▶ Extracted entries
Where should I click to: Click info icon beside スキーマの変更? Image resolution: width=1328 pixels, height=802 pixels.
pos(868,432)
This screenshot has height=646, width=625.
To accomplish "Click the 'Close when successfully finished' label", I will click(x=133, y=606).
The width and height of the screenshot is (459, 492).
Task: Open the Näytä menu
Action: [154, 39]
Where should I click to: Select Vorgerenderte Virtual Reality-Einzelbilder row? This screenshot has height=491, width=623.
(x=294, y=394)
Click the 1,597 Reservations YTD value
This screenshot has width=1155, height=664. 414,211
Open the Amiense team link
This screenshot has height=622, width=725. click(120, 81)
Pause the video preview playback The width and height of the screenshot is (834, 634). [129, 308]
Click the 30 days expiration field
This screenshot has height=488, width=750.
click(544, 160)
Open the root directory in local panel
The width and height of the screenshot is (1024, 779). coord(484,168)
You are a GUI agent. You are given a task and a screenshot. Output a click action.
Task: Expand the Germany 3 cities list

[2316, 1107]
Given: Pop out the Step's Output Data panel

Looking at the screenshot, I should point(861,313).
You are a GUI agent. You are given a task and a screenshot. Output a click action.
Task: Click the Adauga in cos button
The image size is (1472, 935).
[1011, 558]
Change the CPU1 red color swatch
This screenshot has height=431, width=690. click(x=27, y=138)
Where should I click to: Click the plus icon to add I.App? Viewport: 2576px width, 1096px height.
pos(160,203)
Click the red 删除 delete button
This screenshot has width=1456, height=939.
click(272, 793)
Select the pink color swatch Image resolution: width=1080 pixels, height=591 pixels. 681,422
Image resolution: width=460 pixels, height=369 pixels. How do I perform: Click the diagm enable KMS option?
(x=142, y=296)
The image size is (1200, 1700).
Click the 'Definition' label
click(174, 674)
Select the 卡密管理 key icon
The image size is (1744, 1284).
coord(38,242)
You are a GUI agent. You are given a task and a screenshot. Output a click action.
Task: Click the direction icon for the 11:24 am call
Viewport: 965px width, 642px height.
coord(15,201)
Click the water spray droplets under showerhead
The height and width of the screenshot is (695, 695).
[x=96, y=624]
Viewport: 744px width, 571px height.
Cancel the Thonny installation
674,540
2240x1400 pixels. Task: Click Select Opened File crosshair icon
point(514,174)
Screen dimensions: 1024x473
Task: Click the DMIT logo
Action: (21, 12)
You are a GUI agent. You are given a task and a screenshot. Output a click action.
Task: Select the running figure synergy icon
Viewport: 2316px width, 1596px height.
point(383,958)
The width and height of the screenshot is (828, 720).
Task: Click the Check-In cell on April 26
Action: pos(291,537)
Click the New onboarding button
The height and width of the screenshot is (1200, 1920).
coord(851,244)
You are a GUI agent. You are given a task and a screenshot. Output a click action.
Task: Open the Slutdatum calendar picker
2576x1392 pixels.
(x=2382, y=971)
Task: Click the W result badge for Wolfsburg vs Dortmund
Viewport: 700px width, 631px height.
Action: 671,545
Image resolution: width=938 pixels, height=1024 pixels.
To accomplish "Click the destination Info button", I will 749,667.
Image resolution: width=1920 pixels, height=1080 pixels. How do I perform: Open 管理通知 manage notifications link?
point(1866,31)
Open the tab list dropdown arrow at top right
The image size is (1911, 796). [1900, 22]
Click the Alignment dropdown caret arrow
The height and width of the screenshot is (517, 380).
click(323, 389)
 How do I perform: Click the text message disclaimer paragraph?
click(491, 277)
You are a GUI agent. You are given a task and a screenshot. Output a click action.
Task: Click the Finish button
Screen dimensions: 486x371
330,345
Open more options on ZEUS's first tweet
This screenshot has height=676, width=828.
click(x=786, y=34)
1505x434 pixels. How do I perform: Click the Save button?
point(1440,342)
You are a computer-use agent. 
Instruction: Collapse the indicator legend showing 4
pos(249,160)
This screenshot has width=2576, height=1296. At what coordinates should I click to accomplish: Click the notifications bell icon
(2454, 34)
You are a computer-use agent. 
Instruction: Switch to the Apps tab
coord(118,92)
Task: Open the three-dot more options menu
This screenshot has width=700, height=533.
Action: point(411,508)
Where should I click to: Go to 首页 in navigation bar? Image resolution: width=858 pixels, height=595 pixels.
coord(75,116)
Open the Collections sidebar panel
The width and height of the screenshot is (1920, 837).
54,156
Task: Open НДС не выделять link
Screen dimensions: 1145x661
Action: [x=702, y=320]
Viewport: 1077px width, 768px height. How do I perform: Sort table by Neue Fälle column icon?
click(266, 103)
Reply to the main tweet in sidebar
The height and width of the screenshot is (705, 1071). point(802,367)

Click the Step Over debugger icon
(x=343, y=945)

▶ Set task
Print the lines of the entries verbatim, starting at the line that contains "Change the CPU1 red color swatch" and ending at the line that contains "coord(38,242)", with both of those lines included.

▶ Solution to this problem
Change the CPU1 red color swatch
This screenshot has height=431, width=690. click(x=27, y=138)
Where should I click to: Click the plus icon to add I.App? Viewport: 2576px width, 1096px height.
pos(160,203)
Click the red 删除 delete button
This screenshot has width=1456, height=939.
click(272, 793)
Select the pink color swatch Image resolution: width=1080 pixels, height=591 pixels. 681,422
Image resolution: width=460 pixels, height=369 pixels. How do I perform: Click the diagm enable KMS option?
(x=142, y=296)
The image size is (1200, 1700).
Click the 'Definition' label
click(174, 674)
Select the 卡密管理 key icon
The image size is (1744, 1284).
coord(38,242)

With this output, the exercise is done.